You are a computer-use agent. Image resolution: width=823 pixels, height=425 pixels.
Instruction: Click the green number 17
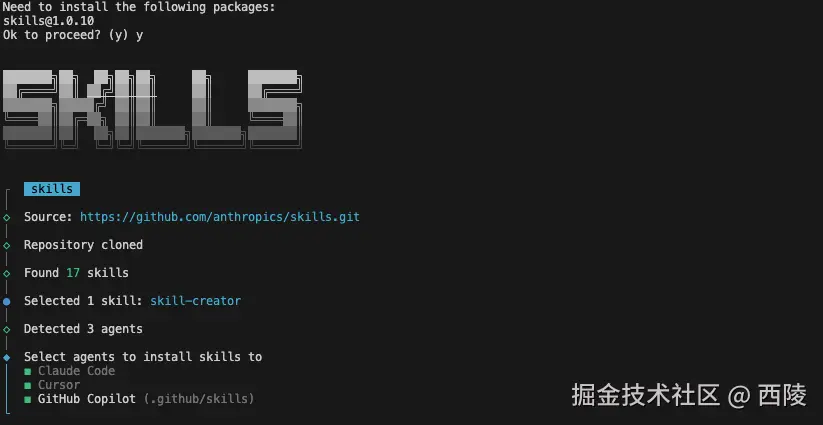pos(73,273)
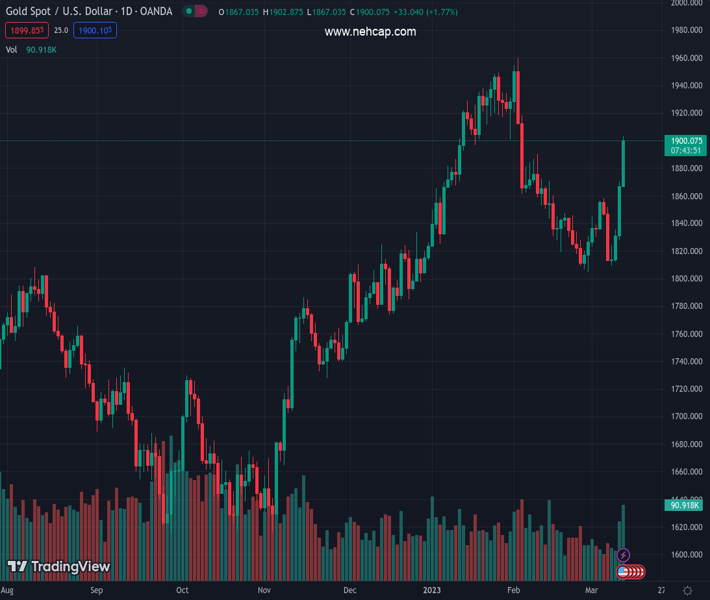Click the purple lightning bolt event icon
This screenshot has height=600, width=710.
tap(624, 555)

...

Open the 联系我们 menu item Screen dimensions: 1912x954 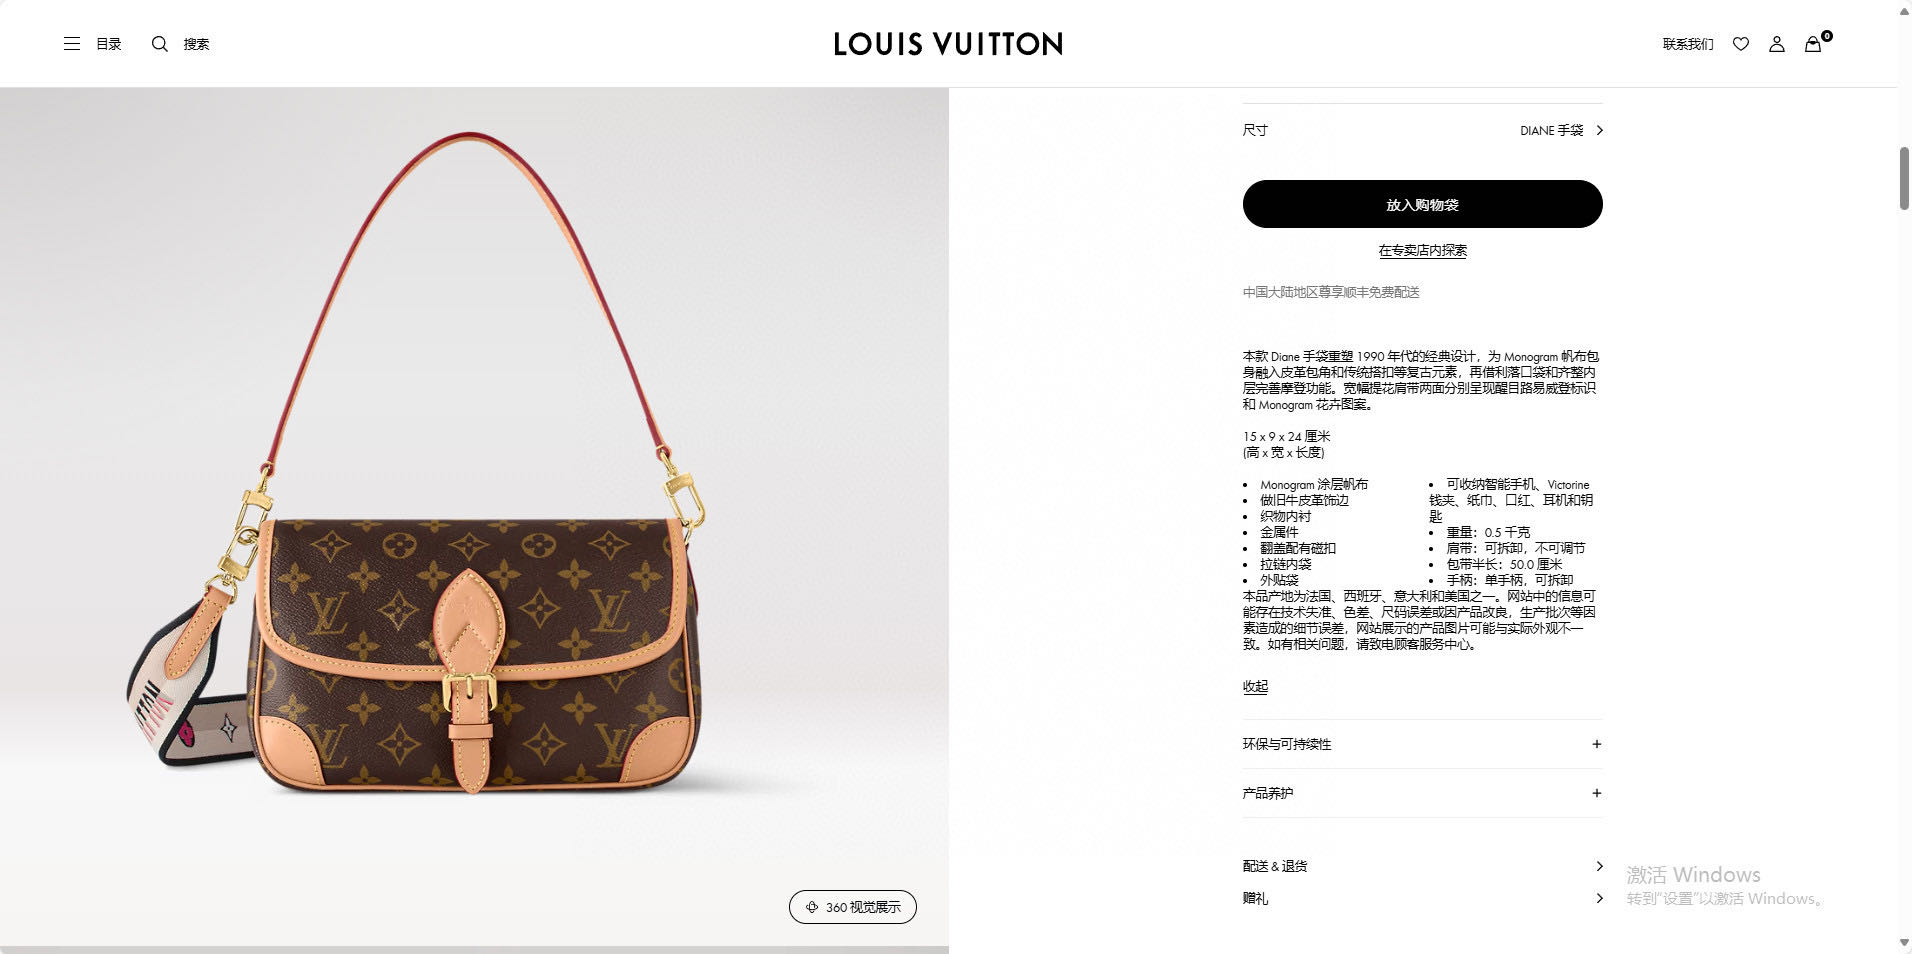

• Exercise aim
Update the records starting with the line containing "You are a computer-use" and going on through the line containing "tap(624, 555)", changing "green number" to "red number" and leaving everything else as it is. Give only those lines, without the pictures.

• Full response
You are a computer-use agent. Image resolution: width=823 pixels, height=425 pixels.
Instruction: Click the red number 17
pos(73,273)
Click the purple lightning bolt event icon
This screenshot has height=600, width=710.
tap(624, 555)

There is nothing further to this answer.